It's not uncommon to hear people telling us that new drugs cost a lot per treatment. Therefore that drug development system is broken. The truth being that it's all rather more complex than that. Or even simpler. The drugs we're developing treat ever fewer numbers of people as we move down the list of problems to be solved. Thus the costs of the development need to be carried by ever fewer treatments. The cost per treatment is thus, whatever our financing system, going to be higher.
There is no way out of this, no way at all.
The treatment called CAR-T therapy - has been hailed by scientists as one of the most significant breakthoughs in cancer for decades.

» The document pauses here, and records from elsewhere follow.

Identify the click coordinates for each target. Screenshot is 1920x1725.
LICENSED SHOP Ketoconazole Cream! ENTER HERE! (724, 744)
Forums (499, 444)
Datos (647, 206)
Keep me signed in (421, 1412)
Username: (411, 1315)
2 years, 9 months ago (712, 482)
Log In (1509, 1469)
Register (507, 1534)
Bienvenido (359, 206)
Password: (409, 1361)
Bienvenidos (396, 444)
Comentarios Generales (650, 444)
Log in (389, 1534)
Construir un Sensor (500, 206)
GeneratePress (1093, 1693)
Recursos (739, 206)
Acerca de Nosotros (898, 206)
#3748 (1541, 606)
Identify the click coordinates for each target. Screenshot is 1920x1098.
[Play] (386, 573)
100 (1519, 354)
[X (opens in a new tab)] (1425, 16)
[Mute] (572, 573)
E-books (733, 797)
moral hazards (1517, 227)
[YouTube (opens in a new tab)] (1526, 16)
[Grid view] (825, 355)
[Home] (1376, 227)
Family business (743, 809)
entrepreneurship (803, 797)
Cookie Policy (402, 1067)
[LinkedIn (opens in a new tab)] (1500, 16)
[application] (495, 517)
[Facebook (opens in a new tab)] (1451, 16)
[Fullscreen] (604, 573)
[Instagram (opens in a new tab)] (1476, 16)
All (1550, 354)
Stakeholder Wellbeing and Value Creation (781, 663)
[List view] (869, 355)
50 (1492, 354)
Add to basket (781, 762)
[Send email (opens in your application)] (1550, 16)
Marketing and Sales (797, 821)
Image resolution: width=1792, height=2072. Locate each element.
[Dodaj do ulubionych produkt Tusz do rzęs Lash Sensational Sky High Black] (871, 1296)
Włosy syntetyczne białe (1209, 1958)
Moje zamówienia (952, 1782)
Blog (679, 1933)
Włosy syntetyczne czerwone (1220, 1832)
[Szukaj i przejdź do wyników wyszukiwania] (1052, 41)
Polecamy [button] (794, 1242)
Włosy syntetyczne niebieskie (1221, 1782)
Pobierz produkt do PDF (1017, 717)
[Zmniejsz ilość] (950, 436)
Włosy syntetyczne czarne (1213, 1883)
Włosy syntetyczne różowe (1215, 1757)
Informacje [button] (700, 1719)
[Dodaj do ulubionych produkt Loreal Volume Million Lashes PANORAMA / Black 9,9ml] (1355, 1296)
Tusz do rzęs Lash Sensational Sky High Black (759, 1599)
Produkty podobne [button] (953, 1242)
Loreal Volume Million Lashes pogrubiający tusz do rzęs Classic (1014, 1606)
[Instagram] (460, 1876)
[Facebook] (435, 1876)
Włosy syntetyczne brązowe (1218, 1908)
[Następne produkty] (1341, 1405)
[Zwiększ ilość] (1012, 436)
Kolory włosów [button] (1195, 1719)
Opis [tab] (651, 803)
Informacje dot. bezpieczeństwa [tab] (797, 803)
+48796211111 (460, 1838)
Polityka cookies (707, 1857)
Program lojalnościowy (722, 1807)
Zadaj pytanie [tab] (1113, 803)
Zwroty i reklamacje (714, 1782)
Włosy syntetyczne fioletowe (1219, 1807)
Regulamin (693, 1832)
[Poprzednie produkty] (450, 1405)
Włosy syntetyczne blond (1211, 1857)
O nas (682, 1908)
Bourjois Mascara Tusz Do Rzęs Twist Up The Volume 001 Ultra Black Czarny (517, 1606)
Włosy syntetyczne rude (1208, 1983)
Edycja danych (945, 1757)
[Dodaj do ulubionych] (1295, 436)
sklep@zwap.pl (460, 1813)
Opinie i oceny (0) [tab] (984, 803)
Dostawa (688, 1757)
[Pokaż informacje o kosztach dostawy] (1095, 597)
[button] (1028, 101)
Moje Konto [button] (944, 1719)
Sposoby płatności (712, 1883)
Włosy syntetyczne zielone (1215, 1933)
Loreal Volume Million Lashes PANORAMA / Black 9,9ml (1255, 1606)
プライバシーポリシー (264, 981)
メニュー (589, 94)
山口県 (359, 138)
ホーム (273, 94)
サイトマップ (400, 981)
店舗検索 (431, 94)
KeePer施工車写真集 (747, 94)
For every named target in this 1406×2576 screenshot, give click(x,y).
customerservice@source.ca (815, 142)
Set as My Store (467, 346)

It works by taking a patient’s own white blood cells, and re-engineering them to fight cancer, , before re-injecting them into the body, where they multiply.
Some studies have found that up to nine in ten patients with little hope of survival went into remission after being given such therapy.
The deal struck between Novartis and the NHS is one of the fastest funding approvals in the history of the NHS, and comes 10 days since the drug was licensed for use in Europe.
The treatment would cost a patient around £280,000 privately....
£280k is a fair chunk of change in anyone's money. But why so much?
Around 30 children a year are expected to be given the CAR-T treatment
It's possible to argue - whether we include the opportunity costs of capital for example - but the development of a new drug through to approval costs some $800 million to $2 billion. The current funding system means that the developer has some 10 years after approval of patent protection to try and get that back. The fewer people the drug is given to the more each treatment will cost to try to recoup.
But note that this problem doesn't go away if we change the funding system. It still costs that $2 billion to develop a drug. The cost per treatment is therefore higher, to recoup that investment, however and whoever pays for the development. Even if it's all just tax funded the taxpayer is still spending $2 billion to treat 30 people a year (yes, obviously, the development is one once globally but still the logic stands).
The expense of new drugs is about the expense of developing new drugs. Changing who or how pays doesn't change that in the slightest.